--- Dataset excerpts Enclosed Below ---

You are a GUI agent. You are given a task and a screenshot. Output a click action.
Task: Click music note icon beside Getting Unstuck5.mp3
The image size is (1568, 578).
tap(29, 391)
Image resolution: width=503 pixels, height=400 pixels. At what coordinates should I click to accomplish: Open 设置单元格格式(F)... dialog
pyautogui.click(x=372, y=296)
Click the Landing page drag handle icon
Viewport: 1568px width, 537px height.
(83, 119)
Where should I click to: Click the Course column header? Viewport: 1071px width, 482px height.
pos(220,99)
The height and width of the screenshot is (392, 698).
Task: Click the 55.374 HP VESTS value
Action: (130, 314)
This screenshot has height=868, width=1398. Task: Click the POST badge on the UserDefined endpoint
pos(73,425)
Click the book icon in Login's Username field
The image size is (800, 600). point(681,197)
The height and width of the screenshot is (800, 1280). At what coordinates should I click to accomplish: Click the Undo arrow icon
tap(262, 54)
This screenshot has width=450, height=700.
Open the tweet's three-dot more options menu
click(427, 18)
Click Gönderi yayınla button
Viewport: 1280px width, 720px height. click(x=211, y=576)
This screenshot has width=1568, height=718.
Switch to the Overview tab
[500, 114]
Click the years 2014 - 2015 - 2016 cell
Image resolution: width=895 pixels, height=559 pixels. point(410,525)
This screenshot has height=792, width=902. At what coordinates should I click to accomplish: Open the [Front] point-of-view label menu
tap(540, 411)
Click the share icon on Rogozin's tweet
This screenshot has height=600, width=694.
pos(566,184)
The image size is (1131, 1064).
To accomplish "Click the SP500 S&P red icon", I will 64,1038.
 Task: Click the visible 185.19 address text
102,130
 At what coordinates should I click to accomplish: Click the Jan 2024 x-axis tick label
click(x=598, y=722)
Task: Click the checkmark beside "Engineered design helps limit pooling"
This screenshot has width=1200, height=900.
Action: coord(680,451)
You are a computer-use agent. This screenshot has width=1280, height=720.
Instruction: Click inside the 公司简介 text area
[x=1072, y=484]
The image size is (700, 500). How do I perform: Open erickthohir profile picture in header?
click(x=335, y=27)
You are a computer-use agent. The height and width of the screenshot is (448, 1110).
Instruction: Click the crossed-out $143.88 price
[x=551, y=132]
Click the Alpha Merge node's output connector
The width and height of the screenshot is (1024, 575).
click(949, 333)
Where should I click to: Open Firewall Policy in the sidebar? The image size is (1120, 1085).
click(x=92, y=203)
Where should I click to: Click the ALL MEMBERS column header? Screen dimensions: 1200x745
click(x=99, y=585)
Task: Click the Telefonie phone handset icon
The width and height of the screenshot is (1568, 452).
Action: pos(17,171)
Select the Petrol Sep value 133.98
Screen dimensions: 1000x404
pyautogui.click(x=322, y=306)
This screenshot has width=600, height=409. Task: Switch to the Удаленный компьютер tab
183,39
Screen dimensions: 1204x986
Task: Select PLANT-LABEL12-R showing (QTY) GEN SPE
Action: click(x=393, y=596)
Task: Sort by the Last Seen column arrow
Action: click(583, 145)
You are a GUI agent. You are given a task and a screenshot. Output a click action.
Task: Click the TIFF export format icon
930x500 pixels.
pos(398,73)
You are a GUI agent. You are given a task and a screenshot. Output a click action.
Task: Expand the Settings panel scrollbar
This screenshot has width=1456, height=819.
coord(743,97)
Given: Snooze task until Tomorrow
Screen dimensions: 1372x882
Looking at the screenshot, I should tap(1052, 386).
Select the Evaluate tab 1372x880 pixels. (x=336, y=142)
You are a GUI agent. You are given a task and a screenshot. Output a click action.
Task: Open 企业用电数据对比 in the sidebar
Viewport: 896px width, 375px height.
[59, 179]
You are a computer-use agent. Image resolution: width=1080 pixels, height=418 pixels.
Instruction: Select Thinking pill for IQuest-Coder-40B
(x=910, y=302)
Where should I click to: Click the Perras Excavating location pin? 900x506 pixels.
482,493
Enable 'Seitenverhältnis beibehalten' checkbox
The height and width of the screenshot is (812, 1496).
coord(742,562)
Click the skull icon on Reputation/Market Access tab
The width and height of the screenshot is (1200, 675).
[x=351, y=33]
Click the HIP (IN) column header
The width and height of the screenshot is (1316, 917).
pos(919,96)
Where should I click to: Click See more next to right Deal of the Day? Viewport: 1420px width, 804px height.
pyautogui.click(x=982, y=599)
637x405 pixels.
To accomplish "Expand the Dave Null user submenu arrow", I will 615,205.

--- End of Enclosed Dataset excerpts ---

▸ Work instruction: Could you please reproduce each record exactly, leaving nothing out?

▸ Output below:
You are a GUI agent. You are given a task and a screenshot. Output a click action.
Task: Click music note icon beside Getting Unstuck5.mp3
The image size is (1568, 578).
tap(29, 391)
Image resolution: width=503 pixels, height=400 pixels. At what coordinates should I click to accomplish: Open 设置单元格格式(F)... dialog
pyautogui.click(x=372, y=296)
Click the Landing page drag handle icon
Viewport: 1568px width, 537px height.
(83, 119)
Where should I click to: Click the Course column header? Viewport: 1071px width, 482px height.
pos(220,99)
The height and width of the screenshot is (392, 698).
Task: Click the 55.374 HP VESTS value
Action: (130, 314)
This screenshot has height=868, width=1398. Task: Click the POST badge on the UserDefined endpoint
pos(73,425)
Click the book icon in Login's Username field
The image size is (800, 600). point(681,197)
The height and width of the screenshot is (800, 1280). At what coordinates should I click to accomplish: Click the Undo arrow icon
tap(262, 54)
This screenshot has width=450, height=700.
Open the tweet's three-dot more options menu
click(427, 18)
Click Gönderi yayınla button
Viewport: 1280px width, 720px height. click(x=211, y=576)
This screenshot has width=1568, height=718.
Switch to the Overview tab
[500, 114]
Click the years 2014 - 2015 - 2016 cell
Image resolution: width=895 pixels, height=559 pixels. point(410,525)
This screenshot has height=792, width=902. At what coordinates should I click to accomplish: Open the [Front] point-of-view label menu
tap(540, 411)
Click the share icon on Rogozin's tweet
This screenshot has height=600, width=694.
pos(566,184)
The image size is (1131, 1064).
To accomplish "Click the SP500 S&P red icon", I will 64,1038.
 Task: Click the visible 185.19 address text
102,130
 At what coordinates should I click to accomplish: Click the Jan 2024 x-axis tick label
click(x=598, y=722)
Task: Click the checkmark beside "Engineered design helps limit pooling"
This screenshot has width=1200, height=900.
Action: coord(680,451)
You are a computer-use agent. This screenshot has width=1280, height=720.
Instruction: Click inside the 公司简介 text area
[x=1072, y=484]
The image size is (700, 500). How do I perform: Open erickthohir profile picture in header?
click(x=335, y=27)
You are a computer-use agent. The height and width of the screenshot is (448, 1110).
Instruction: Click the crossed-out $143.88 price
[x=551, y=132]
Click the Alpha Merge node's output connector
The width and height of the screenshot is (1024, 575).
click(949, 333)
Where should I click to: Open Firewall Policy in the sidebar? The image size is (1120, 1085).
click(x=92, y=203)
Where should I click to: Click the ALL MEMBERS column header? Screen dimensions: 1200x745
click(x=99, y=585)
Task: Click the Telefonie phone handset icon
The width and height of the screenshot is (1568, 452).
Action: pos(17,171)
Select the Petrol Sep value 133.98
Screen dimensions: 1000x404
pyautogui.click(x=322, y=306)
This screenshot has width=600, height=409. Task: Switch to the Удаленный компьютер tab
183,39
Screen dimensions: 1204x986
Task: Select PLANT-LABEL12-R showing (QTY) GEN SPE
Action: click(x=393, y=596)
Task: Sort by the Last Seen column arrow
Action: click(583, 145)
You are a GUI agent. You are given a task and a screenshot. Output a click action.
Task: Click the TIFF export format icon
930x500 pixels.
pos(398,73)
You are a GUI agent. You are given a task and a screenshot. Output a click action.
Task: Expand the Settings panel scrollbar
This screenshot has width=1456, height=819.
coord(743,97)
Given: Snooze task until Tomorrow
Screen dimensions: 1372x882
Looking at the screenshot, I should tap(1052, 386).
Select the Evaluate tab 1372x880 pixels. (x=336, y=142)
You are a GUI agent. You are given a task and a screenshot. Output a click action.
Task: Open 企业用电数据对比 in the sidebar
Viewport: 896px width, 375px height.
[59, 179]
You are a computer-use agent. Image resolution: width=1080 pixels, height=418 pixels.
Instruction: Select Thinking pill for IQuest-Coder-40B
(x=910, y=302)
Where should I click to: Click the Perras Excavating location pin? 900x506 pixels.
482,493
Enable 'Seitenverhältnis beibehalten' checkbox
The height and width of the screenshot is (812, 1496).
coord(742,562)
Click the skull icon on Reputation/Market Access tab
The width and height of the screenshot is (1200, 675).
[x=351, y=33]
Click the HIP (IN) column header
The width and height of the screenshot is (1316, 917).
pos(919,96)
Where should I click to: Click See more next to right Deal of the Day? Viewport: 1420px width, 804px height.
pyautogui.click(x=982, y=599)
637x405 pixels.
To accomplish "Expand the Dave Null user submenu arrow", I will 615,205.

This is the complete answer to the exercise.